I hear whispers. They come from the darkened alleyways and linger in the narrow stairwells. From the sewers they rise, snaking around my legs and urging me on, there are secrets to discover…hidden cookie factories and old tea tonics, dragons that sit under plastic awaiting their birth each New Year’s Day. I pick up the gray video camera that has hung around my neck like a dead snake. The object is hard, cold and small…it’s all but dead. No soft breath, no lungs, no heart. My fingers reach for the circular knob that activates the machine, Biiiiiinnnggg…there’s the green light. It’s waiting, now it’s time for me to act. The screen reflects my perception of the sidewalk.
Chinatown is clustered with German tourists. They stand, just as me, filming the swinging paper lanterns, just like me, they turn their cameras toward the rooftops and preserve forever the small windows with laundry hanging to dry. I hold up my camera and trace the lines of a man as he takes a photo of his plump wife. The video camera trails him as he walks down the street eating from his bag of fortune cookies. I follow him until the smell of sweet bread assaults me like a lover in the morning. I turn to the right and see a bakery laden with sesame encrusted buns and a crowd of small Asian women waiting to be helped. My eye is transported through the camera….my attention travels through the machine, the gray piece of plastic that comes to life in my hands. I watch them for a moment, but they live on endlessly in the code, women who fill their bags with cookies and moonpies.
I drift away from them and see a family gathered a couple steps from the entrance. There are two little girls sitting on the ground, one is probably six, the other three. The older sister has her arm wrapped protectively around the younger one in a gesture of fierce love. The mother of the two is kneeling in front of the three year old, fixing her shoe. The father is close by, leaning on a metal post. No one notices me. No one sees a young woman with a camera pointed directly at them.

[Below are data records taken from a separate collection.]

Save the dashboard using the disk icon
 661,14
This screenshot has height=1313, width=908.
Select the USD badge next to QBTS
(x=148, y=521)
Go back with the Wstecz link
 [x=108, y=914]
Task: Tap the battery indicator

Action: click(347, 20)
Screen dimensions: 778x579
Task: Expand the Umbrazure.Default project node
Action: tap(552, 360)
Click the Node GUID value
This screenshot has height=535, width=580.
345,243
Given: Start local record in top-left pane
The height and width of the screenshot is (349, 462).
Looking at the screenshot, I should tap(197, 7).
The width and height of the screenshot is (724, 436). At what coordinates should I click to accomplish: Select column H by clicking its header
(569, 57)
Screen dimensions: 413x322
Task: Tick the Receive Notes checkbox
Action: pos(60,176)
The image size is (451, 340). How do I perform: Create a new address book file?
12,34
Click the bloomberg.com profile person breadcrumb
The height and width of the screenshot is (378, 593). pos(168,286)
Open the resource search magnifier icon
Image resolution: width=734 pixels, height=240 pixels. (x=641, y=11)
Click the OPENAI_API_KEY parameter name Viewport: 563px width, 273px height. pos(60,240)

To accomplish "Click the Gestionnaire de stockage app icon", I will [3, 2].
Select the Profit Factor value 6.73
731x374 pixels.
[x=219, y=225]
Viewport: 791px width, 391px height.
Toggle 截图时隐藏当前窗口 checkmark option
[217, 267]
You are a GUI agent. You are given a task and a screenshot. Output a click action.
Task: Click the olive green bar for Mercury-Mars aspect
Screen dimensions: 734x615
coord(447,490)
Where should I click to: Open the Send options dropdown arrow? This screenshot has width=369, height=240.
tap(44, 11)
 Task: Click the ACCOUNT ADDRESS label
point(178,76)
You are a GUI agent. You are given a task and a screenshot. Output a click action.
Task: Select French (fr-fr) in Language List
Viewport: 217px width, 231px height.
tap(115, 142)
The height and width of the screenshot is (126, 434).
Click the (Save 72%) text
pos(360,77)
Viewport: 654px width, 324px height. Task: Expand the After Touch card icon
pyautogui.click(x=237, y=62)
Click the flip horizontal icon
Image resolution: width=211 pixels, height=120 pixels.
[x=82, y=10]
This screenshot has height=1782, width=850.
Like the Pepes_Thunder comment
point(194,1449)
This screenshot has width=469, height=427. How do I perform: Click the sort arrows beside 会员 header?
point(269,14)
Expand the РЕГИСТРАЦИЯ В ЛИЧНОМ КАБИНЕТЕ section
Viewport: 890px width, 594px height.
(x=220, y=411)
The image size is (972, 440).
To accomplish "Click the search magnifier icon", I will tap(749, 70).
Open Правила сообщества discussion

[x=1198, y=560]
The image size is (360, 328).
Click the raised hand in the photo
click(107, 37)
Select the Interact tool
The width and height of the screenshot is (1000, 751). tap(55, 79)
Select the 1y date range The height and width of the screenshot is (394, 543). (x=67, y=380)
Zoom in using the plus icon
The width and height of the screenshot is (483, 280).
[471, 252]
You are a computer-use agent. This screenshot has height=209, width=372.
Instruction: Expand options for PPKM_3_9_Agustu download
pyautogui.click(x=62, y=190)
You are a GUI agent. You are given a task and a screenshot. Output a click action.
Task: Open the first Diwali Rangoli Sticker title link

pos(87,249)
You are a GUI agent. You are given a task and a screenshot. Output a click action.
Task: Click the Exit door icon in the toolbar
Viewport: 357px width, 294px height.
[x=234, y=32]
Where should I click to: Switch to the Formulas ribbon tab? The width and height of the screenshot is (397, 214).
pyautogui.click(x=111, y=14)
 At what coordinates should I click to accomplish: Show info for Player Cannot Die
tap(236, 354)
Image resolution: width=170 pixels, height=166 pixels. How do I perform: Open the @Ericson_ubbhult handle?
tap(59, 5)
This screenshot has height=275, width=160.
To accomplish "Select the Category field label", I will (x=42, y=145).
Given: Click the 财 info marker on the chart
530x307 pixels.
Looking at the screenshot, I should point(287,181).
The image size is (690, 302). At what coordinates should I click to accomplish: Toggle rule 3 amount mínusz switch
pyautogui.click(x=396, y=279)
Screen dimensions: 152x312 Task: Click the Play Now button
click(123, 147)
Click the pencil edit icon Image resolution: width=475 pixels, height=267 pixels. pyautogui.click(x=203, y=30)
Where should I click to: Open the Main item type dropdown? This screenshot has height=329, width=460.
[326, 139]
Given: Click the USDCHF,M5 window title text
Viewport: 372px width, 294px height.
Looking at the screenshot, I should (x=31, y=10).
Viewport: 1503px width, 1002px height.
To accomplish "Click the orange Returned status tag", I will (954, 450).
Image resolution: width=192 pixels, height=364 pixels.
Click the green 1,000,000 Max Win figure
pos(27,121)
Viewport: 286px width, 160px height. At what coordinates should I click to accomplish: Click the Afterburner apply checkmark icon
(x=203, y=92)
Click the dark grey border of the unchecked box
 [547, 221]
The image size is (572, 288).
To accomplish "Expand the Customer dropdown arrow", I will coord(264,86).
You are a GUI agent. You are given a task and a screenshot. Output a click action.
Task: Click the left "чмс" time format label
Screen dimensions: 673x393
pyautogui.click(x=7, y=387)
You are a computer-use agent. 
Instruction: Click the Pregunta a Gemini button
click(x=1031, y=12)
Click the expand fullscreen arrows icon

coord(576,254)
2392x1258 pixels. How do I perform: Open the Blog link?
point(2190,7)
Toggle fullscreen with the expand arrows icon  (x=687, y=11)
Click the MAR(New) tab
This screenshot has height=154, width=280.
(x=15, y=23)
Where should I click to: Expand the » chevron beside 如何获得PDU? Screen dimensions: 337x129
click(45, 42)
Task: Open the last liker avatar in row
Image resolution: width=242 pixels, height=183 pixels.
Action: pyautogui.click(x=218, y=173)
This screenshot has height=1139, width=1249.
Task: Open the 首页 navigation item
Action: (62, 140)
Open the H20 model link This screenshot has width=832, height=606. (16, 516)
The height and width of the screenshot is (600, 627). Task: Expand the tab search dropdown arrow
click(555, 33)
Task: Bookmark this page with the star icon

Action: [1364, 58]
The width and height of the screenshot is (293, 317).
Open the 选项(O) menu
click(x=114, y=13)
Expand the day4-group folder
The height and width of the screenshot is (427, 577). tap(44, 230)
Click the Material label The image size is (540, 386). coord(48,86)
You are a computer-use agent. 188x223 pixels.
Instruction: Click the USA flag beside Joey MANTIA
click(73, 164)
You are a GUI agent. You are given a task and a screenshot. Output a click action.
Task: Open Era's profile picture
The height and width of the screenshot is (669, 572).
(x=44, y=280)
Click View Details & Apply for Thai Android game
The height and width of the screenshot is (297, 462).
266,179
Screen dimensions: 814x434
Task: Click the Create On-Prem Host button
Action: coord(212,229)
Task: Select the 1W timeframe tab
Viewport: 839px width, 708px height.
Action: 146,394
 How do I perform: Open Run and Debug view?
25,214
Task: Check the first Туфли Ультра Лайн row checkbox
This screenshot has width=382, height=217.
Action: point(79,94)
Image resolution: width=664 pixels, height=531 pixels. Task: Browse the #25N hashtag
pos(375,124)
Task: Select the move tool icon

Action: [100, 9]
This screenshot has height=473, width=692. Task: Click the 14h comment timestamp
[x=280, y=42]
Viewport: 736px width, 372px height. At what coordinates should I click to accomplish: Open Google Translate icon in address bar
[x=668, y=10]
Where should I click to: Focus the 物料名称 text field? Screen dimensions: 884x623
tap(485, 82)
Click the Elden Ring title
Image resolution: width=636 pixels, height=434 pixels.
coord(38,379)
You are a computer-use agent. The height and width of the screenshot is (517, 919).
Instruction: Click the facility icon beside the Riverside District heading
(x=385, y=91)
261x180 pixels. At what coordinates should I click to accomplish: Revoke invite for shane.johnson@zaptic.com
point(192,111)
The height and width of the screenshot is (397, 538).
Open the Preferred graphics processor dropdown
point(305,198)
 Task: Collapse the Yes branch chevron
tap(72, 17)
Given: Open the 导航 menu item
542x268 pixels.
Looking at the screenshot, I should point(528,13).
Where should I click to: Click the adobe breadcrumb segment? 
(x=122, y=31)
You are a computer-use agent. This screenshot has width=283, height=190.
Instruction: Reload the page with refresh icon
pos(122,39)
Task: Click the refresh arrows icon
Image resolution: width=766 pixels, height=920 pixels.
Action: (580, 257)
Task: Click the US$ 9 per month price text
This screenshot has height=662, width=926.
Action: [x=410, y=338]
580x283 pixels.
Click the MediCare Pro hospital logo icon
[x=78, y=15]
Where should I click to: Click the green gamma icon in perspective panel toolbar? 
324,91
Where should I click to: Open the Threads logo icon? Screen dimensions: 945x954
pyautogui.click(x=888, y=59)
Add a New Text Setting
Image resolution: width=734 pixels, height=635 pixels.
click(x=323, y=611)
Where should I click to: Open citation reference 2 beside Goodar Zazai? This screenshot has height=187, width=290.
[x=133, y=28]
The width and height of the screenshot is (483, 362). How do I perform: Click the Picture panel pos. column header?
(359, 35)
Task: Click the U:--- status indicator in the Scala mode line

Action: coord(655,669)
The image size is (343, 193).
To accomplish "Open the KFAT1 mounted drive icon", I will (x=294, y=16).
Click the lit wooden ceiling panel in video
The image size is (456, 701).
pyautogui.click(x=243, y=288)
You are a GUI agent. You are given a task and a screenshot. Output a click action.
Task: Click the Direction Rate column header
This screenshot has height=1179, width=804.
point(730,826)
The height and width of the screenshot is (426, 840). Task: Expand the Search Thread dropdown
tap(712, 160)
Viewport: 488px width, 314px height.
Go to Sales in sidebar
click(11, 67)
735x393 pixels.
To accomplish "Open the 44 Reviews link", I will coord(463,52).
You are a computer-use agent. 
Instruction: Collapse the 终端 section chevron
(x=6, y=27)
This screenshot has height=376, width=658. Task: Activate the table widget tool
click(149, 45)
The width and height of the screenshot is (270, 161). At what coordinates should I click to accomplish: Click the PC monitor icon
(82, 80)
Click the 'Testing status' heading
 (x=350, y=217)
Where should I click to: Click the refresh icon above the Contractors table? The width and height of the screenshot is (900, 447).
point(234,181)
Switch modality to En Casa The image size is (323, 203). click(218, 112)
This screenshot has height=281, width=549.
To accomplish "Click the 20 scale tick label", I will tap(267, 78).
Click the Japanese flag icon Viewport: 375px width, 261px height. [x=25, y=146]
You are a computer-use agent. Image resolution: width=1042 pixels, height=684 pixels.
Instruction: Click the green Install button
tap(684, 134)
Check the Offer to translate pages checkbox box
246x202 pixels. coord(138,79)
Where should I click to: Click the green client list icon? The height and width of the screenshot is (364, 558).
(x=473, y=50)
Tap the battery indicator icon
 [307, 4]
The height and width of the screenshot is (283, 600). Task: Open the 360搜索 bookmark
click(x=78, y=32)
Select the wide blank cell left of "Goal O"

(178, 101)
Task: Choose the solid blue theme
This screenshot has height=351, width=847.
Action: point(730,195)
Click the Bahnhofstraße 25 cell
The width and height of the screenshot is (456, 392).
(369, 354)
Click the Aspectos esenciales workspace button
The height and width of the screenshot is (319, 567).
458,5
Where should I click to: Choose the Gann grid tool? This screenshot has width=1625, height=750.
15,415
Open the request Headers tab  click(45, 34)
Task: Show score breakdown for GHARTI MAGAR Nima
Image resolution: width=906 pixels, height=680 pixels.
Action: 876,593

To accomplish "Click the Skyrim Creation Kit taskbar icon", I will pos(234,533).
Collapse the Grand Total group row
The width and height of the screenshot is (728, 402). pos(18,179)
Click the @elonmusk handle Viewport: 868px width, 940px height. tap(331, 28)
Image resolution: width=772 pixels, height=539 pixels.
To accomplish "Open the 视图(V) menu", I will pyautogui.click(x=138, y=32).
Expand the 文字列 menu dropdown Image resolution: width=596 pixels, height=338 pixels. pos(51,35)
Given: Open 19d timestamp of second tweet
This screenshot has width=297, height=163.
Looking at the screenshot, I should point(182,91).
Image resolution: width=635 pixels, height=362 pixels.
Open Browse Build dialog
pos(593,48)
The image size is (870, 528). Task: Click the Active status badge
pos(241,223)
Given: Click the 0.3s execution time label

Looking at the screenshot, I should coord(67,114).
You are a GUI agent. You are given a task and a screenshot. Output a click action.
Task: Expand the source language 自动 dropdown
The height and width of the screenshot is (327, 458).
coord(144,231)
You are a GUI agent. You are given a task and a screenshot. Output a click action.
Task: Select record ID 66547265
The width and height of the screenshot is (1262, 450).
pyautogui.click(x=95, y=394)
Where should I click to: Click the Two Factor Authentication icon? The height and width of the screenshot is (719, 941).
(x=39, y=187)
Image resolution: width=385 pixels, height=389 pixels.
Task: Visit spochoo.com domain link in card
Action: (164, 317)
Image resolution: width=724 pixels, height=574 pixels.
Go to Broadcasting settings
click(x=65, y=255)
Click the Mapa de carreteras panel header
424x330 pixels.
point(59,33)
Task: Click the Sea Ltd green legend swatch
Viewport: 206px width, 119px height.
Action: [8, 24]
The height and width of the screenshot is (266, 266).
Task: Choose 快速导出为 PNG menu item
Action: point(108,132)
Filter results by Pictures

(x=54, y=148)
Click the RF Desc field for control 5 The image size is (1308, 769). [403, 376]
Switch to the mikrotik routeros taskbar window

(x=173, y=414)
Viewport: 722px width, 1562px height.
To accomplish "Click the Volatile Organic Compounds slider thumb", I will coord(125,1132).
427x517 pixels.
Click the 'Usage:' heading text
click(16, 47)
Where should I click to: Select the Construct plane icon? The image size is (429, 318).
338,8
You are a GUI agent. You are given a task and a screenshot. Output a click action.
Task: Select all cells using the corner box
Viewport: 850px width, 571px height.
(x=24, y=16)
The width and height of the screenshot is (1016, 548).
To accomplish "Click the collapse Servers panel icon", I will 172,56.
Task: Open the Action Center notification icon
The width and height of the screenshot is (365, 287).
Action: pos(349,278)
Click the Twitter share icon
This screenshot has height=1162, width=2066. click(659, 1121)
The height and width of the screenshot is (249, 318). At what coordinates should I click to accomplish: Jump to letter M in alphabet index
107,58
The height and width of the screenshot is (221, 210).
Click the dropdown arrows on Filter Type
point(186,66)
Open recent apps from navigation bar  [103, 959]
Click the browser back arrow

Standing there, watching them, I feel the sweetness of love from one sister to another. Will their love turn and wiggle and flitter through life’s complications? Will the younger girl lie alone in her bed decades from now, remembering something soft and tender that breathes on her like an alchemist dream? Or maybe she’ll forget everything, her memory robbed like so many other things that get lost along the forking path. I stand and record, until the shoe is tied and the older one reaches down and extends her hand to her little sister.
Their forms drift out of site and I am left with their memory, their tender forms. I step into the shaded quiet of an alleyway. On the right is the open backdoor of a flower shop, the room is covered in buckets of dyed carnations and bright daisies. Five feet away is a doorway outlined in aqua tiles, the address reads “79.” The little gray machine is my third eye, my hand moves with it as I scan the shiny tiles, left from a era when color was king, when cars were moving rainbows on the highway of asphalt. I capture the Germans sipping “horny tea” at a tea bar, I grab bits of their words, sentences in their lives that flop on the floor like forgotten fish, but I swoop them into my net and store them for later.
The streets are crowded and they give me a piece of themselves that I will mix with the graffiti covered vegetarian restaurant and the old woman sitting on a stool at the far end of a jewelry store. I will mix her with the images of barbecued ducks and the young couple that kisses by the mammoth lions who guard the gates of this old town. With their forms, with captured words, with the stolen kiss and the forgotten newspapers that blow like runners down a hill, we will sketch a new story.
Like the Tequihua that we are, the builders, the masons, the musicians, the creators that we are, we will shape it into something new. An ordinary creation. A creation from the ordinary.